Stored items
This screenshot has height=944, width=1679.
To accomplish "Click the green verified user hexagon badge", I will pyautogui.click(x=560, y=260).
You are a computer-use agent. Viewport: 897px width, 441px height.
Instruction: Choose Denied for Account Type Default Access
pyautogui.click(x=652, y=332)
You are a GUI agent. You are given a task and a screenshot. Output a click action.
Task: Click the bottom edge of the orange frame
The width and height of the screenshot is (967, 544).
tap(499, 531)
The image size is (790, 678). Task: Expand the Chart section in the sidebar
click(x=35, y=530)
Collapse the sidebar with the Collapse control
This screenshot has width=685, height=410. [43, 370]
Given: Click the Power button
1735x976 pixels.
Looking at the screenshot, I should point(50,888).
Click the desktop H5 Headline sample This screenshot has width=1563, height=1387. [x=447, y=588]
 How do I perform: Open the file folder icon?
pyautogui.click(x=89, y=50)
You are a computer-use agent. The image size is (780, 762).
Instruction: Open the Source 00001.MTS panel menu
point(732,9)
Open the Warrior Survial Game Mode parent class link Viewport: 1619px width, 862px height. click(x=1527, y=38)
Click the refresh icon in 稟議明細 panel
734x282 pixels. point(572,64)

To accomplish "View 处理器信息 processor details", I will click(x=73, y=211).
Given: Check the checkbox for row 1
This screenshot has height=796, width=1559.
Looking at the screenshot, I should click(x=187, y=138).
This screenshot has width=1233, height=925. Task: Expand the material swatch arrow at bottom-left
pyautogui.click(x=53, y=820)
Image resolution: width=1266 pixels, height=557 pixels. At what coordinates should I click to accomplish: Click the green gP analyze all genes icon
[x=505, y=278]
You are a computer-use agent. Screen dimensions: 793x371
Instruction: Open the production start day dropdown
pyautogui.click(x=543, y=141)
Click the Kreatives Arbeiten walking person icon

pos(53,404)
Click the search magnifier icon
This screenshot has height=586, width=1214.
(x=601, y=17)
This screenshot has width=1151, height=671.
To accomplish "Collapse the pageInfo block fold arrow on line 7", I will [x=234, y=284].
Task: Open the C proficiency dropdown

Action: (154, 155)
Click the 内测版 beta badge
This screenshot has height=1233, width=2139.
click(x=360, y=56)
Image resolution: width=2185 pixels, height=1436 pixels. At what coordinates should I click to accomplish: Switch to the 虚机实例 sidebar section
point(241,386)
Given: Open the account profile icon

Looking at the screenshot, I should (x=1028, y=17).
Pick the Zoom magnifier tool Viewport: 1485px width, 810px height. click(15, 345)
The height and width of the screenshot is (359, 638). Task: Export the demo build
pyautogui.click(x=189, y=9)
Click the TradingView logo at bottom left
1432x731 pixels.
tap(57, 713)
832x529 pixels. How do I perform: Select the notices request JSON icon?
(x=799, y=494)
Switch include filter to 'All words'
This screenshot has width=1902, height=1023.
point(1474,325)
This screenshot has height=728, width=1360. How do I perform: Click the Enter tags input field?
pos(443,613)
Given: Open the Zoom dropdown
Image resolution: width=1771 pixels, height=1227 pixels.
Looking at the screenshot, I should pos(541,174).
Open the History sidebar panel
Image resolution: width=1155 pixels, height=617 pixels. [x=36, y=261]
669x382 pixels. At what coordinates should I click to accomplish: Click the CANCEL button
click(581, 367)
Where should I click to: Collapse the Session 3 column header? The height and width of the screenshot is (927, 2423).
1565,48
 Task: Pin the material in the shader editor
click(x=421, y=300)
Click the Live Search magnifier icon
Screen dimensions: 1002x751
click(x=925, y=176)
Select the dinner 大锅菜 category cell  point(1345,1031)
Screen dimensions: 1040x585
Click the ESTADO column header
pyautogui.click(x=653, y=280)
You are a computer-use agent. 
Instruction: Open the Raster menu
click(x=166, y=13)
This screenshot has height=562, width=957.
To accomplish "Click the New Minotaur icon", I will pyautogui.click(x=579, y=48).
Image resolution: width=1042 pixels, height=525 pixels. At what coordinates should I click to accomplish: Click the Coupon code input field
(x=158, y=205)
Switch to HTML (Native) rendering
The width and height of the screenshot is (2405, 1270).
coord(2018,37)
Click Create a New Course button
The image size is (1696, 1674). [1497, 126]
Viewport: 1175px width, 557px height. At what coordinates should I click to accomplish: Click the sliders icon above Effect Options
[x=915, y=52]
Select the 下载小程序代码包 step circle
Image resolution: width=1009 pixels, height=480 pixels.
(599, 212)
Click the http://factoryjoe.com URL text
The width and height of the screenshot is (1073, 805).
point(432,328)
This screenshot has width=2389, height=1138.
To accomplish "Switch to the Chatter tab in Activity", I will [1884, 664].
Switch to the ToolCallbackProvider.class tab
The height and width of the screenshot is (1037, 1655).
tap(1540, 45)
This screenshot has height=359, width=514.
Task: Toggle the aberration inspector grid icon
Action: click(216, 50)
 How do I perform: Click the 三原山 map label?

### [What to do]
Output only an exact transcription of the lines above from the one with "Image resolution: width=2185" up to and including the one with "Pick the Zoom".

### [Task response]
Image resolution: width=2185 pixels, height=1436 pixels. At what coordinates should I click to accomplish: Switch to the 虚机实例 sidebar section
point(241,386)
Given: Open the account profile icon

Looking at the screenshot, I should (x=1028, y=17).
Pick the Zoom magnifier tool Viewport: 1485px width, 810px height. click(15, 345)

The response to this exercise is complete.